Leading mass timber adoption in North America, the design firm’s growing portfolio drives environmental stewardship and economic value while enhancing quality of life in places to work, travel, study, and reside
With record-breaking greenhouse gas levels and global temperatures rising, the global integrated design firm DLR Group today announced it has reached a new milestone in decarbonizing the built environment and elevating the human experience through design: over two million square feet of completed mass timber projects, and another two million in design or construction across North America. Since introducing the first 200,000+ square-foot, mass timber office building in the United States in partnership with the developer, Hines, DLR Group continues to pioneer mass timber, bringing its environmental, economic, and experiential benefits to dozens of cities and across a range of building types.
Mass Timber’s Climate Impact
The built environment accounts for 42% of annual global CO2 emissions – with 15% attributed to embodied carbon from materials and construction. Because wood products store atmospheric carbon dioxide captured by trees through photosynthesis and lock it into a building’s structure, mass timber buildings have significantly lower embodied carbon emissions compared to traditional construction materials like concrete and steel.
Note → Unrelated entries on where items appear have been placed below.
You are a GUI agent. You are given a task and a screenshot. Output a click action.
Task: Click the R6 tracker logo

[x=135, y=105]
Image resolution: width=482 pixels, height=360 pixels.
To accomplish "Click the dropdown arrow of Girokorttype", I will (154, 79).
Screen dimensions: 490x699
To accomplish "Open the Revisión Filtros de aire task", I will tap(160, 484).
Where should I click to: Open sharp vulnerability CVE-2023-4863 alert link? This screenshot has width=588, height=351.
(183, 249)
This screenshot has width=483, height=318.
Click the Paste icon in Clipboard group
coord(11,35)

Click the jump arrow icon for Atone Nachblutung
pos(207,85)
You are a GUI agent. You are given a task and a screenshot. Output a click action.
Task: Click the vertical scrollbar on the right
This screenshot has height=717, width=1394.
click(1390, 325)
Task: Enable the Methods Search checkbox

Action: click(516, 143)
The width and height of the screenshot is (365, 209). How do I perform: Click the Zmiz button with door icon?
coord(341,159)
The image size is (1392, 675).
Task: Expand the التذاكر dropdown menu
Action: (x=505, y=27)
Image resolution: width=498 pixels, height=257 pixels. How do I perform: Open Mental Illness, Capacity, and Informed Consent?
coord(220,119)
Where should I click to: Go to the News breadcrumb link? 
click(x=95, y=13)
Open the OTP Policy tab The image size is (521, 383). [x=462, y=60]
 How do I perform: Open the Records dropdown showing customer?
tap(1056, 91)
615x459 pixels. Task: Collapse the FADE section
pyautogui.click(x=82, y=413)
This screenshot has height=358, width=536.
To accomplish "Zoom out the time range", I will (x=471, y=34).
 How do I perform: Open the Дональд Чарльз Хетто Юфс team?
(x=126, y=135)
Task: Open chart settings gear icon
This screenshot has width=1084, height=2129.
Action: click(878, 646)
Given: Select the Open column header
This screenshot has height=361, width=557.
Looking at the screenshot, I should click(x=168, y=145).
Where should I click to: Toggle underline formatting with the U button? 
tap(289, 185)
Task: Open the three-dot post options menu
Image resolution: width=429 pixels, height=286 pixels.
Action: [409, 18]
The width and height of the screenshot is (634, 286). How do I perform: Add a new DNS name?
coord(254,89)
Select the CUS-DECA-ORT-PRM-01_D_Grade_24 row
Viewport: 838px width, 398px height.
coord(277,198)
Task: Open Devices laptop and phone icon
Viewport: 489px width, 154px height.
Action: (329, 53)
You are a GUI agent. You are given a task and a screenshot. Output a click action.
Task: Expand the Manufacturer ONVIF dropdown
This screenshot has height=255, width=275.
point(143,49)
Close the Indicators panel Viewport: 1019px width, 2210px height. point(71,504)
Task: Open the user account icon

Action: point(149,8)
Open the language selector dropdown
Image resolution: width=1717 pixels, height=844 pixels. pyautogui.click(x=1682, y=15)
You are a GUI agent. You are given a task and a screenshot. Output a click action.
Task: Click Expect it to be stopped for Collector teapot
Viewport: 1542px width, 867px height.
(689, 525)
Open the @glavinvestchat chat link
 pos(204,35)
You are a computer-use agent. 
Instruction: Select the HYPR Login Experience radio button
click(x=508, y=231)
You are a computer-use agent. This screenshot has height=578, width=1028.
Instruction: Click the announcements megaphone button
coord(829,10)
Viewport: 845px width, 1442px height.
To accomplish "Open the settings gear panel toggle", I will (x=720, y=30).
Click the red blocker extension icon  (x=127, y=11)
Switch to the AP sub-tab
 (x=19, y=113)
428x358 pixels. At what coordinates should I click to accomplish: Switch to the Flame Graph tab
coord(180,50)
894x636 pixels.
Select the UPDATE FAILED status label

“We believe in designing buildings that create healthier, more sustainable futures. Our mass timber work reflects DLR Group’s unwavering commitment to reduce climate impact through carbon reduction,” said DLR Group Managing Principal and Chief Design Officer Peter Rutti, AIA, NCARB.
Where Business Benefits and People Prosper
In addition to environmental advantages, such as carbon sequestration, embodied carbon reduction, and sustainable material sourcing from responsibly managed forests, mass timber in design and construction offers more efficient construction timelines, with offsite prefabrication of panels, beams, and columns leading to quieter, cleaner, and quicker on-site construction. Reduced construction timelines enable owners to enter market sooner, with enhanced revenue potential.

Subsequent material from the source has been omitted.